KUALA LUMPUR (March 3): While almost all companies under AmInvestment Bank Research's coverage do not have direct exposure to Russia or Ukraine, it believes that the indirect impact of rising commodity and raw material costs will have a slightly negative impact on the consumer, gloves, media and property sectors.

Its analyst Alan Lim Seong Chun said in a Thursday (March 3) strategy report that while consumer companies within his coverage have no direct revenue exposure to Ukraine and Russia, another round of broad-based increase in commodity prices, including crude oil, may put further pressure on consumer companies’ margin and force them to increase their products’ pricing to (partially) offset the impact.

“The impact of inflation has crept into the (consumer) companies’ operating cost and is already reflected in 4Q21 earnings,” he said.

As for the glove sector, he said there is minimal sales exposure as only 0.5% of Top Glove Corp Bhd sales are to Ukraine, and Hartalega Holdings Bhd and Kossan Rubber Industries Bhd’s sales exposure to Ukraine is also negligible.

However, as for indirect exposure, he said the spike in crude oil prices should cause nitrile butadiene’s cost to increase.

According to Lim, nitrile butadiene is the raw material used to make nitrile gloves.

Due to the stiff competition currently, he believes that glove makers may not be able to completely pass on the cost increase to customers.

He also opined that the increase in raw material costs of consumer companies may result in margin erosion on the media sector as it may be difficult to raise the selling prices of products.

This may result in lower spending on advertising and promotions, he added.

While the property sector has no sales exposure to both Ukraine and Russia, Lim expects slightly higher costs of construction materials and logistics due to disruptions in the global supply chain.

“We believe that the bulk of the cost increase will be absorbed by both construction companies and property developers,” he said.
Oil and gas and plantation sectors near-term beneficiaries

Since the Russian invasion of Ukraine on Feb 24, oil and crude palm oil (CPO) prices have surged.

According to Bloomberg, Brent crude oil is currently traded at US$116.89 per barrel.

Malaysian Palm Oil Board (MPOB) data also showed that CPO has reached RM8,160 per tonne as of March 2.

Lim said that the oil and gas as well as the plantation sectors are clearly the near-term beneficiaries of the Russia-Ukraine war.

In terms of direct exposure to Ukraine or Russia, he said only Bumi Armada Bhd, amongst the oil and gas stocks under his coverage, has a US$50 million Lukoil job in the Caspian Sea which may be subjected to global sanctions.

Indirectly, he said the higher crude oil price environment will translate to higher revenues and earnings of exploration and production operators such as Hibiscus Petroleum Bhd and to a lesser extent, Sapura Energy Bhd and Dialog Group Bhd.

“As the current price upcycle could spur renewed investments in the sector, a potential acceleration in capital expenditure rollouts translate into increased orders and enhanced medium-term earnings prospects for all service providers across the value chain,” he said.

Dialog is one of Lim’s top 10 buys.

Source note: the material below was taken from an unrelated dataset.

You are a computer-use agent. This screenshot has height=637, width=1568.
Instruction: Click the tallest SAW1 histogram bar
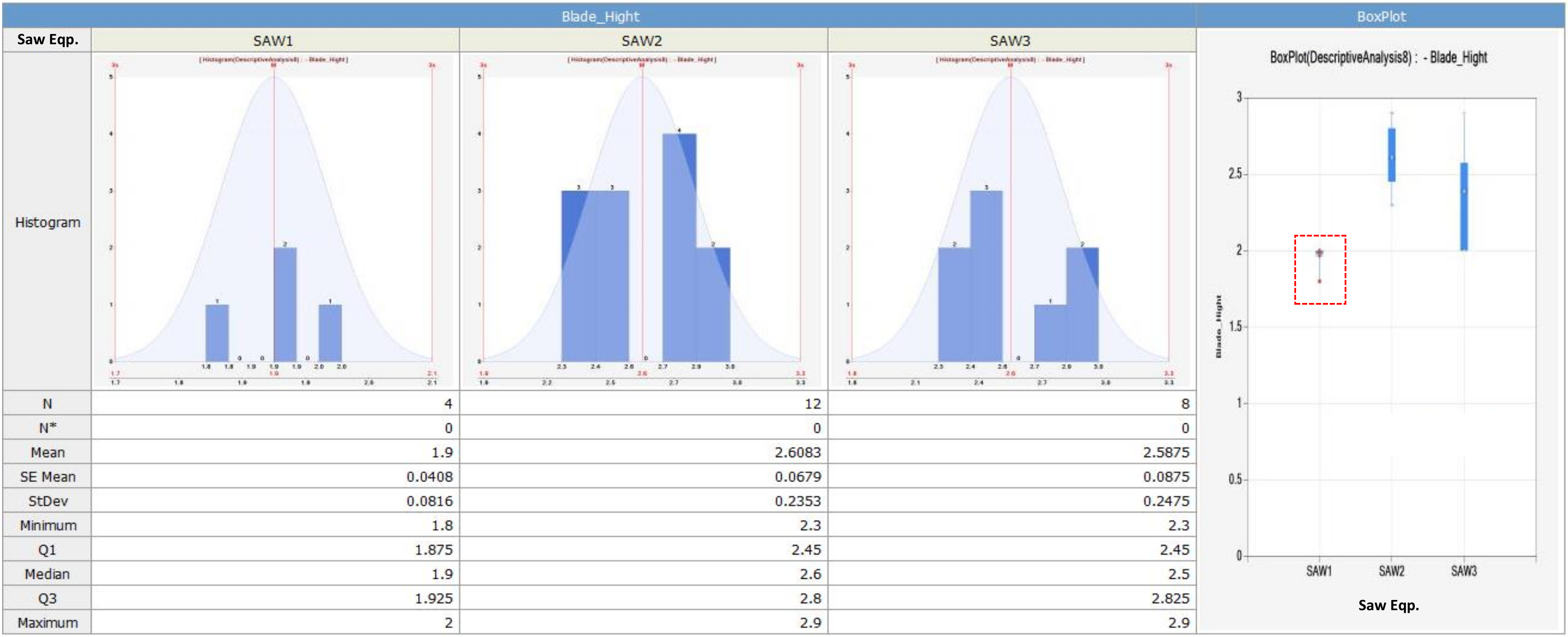click(285, 304)
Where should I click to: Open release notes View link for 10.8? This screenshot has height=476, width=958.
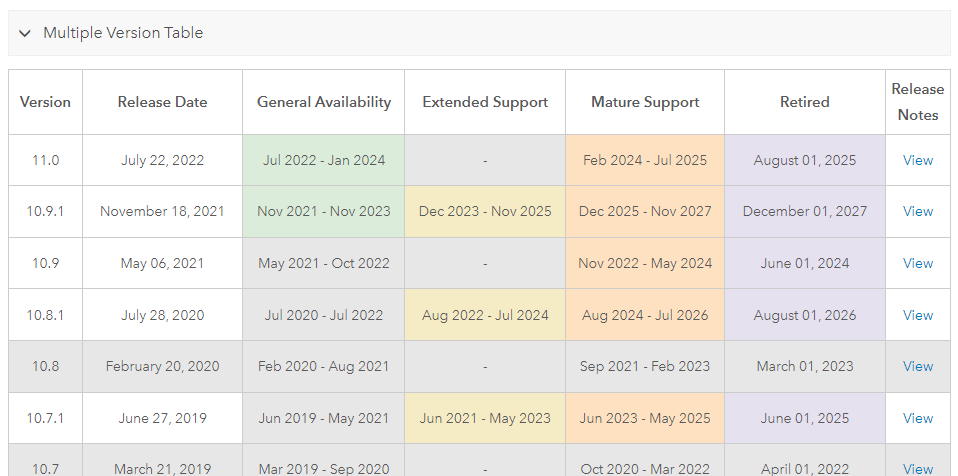pyautogui.click(x=917, y=366)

For pure upstream exposure, he also has a tactical “buy” call on Hibiscus.

Meanwhile, Lim has raised his CPO price assumption to RM4,000 per tonne from RM3,000 per tonne for 2022, as the war in Ukraine is expected to cause shortages of vegetable oils.

Citing S&P Global Platts, he said Ukraine accounted for 46.9% of global exports of sunflower oil in 2020/2021 and 16% of global corn exports in 2021/2022. Both Ukraine and Russia also accounted for 23% of global wheat trade in 2021/2022, he added.

“Due to the switch from Ukraine to other suppliers, there could be shortages of corn or soybean oil in the US or South America. This is expected to push up vegetable oil prices and benefit CPO as well,” he said.

In spite of the high CPO prices currently, he reckoned that there is a risk that CPO prices would soften in 2H2022 as production picks up, underpinned by seasonality factors and the arrival of foreign workers.

“Plantation companies with pure exposure and without the Indonesia price discount would benefit the most. These include Hap Seng Plantations Holdings Bhd. Companies without significant downstream operations include TSH Resources Bhd and Genting Plantations Bhd,” he said.

Lim also noted that the impact of Russia-Ukraine war is neutral on the automotive, banking, electronic manufacturing services, insurance, healthcare, power, real estate investment trusts, telecommunication and technology sectors.